Happy New Year, everyone! 2010 was certainly action-packed, and 2011 promises the same.
I hear a lot of thunder about getting ready for ACOs.
This isn’t a crystal ball forecast, but I see hospitals spending tons of capex on new HIT from old-fashioned “software-based” companies, and it seems like the EMR is the new “pavilion.” I see hospitals buying medical practices using arrangements that are certain to require the hospital to subsidize doctor income. [For another take: Paul Levy on ACO.]
These two major waves are explained by clients and prospects alike as “readiness for ACO.”
I have three thoughts:
- Don’t worry. We at athenahealth will do our part. If and when ACO payment models emerge, you won’t need to buy a new “module” from us in order to get payment. We will go get you that money the same way we are getting you the “Meaningful Use” stimulus payments, the P4P money, and the plain old health care reimbursements that we have always delivered. The changes to our technology and service needed to accomplish all that will be on us.
- Don’t turn blue holding your breath waiting for the big bonus opportunity. The fundamental underlying principle of an ACO is that you will get a bonus in exchange for lower utilization. If that bonus is bigger than what you’d get from the utilization, then why would Medicare pay it? If that bonus is LESS than what you are getting now, why would you do it?
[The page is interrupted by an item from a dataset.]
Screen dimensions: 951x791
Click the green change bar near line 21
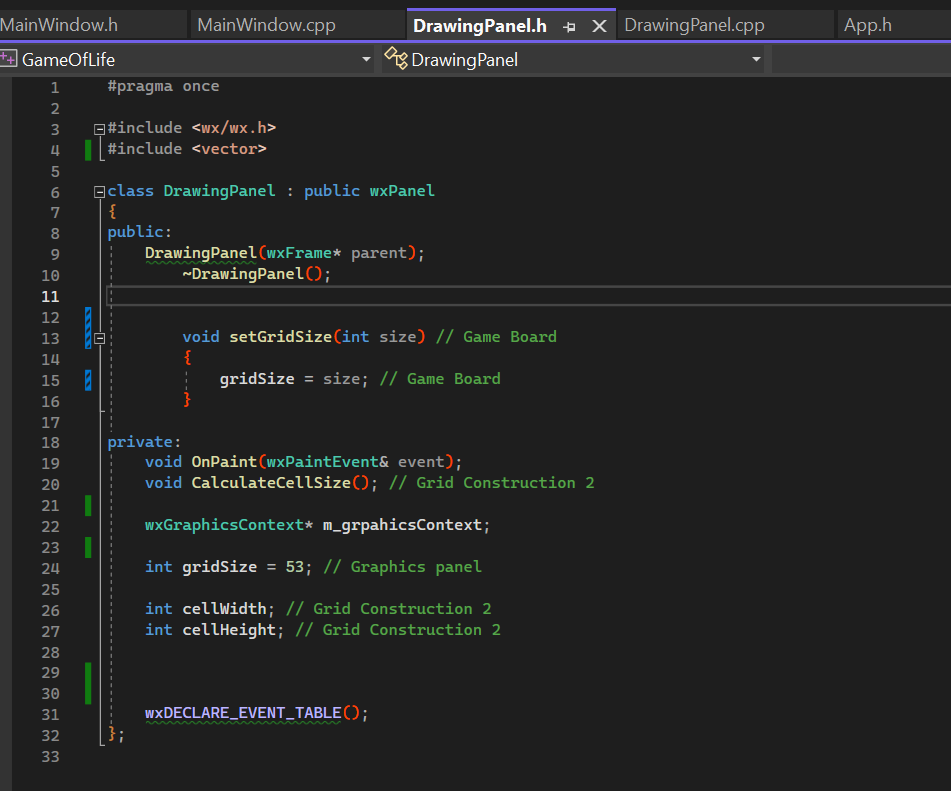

- I have met newly elected Republican lawmakers of late and few of them are thinking that money will be saved with this approach. As with other aspects of health reform law, they appear to be eager to… well, let’s just say…scrutinize the mechanics closely.
None of this is certain and there will be exceptions to all the rules anyone tries to write.
This leaves one thing certain.
Do NOT make multi-year investments that depend upon ACO actually happening.
So as far as ACO goes, pay as you go.
With me?
Jonathan Bush co-founded athenahealth, a leading provider of internet-based business services to physicians since 1997. He blogs regularly at THCB and at the athena blog where this post first appeared. Prior to joining athenahealth, he served as an EMT for the City of New Orleans, was trained as a medic in the U.S. Army, and worked as a management consultant with Booz Allen & Hamilton. He obtained a Bachelor of Arts in the College of Social Studies from Wesleyan University and an M.B.A. from Harvard Business School. He blogs regulary at the athena blog, where this post first appeared.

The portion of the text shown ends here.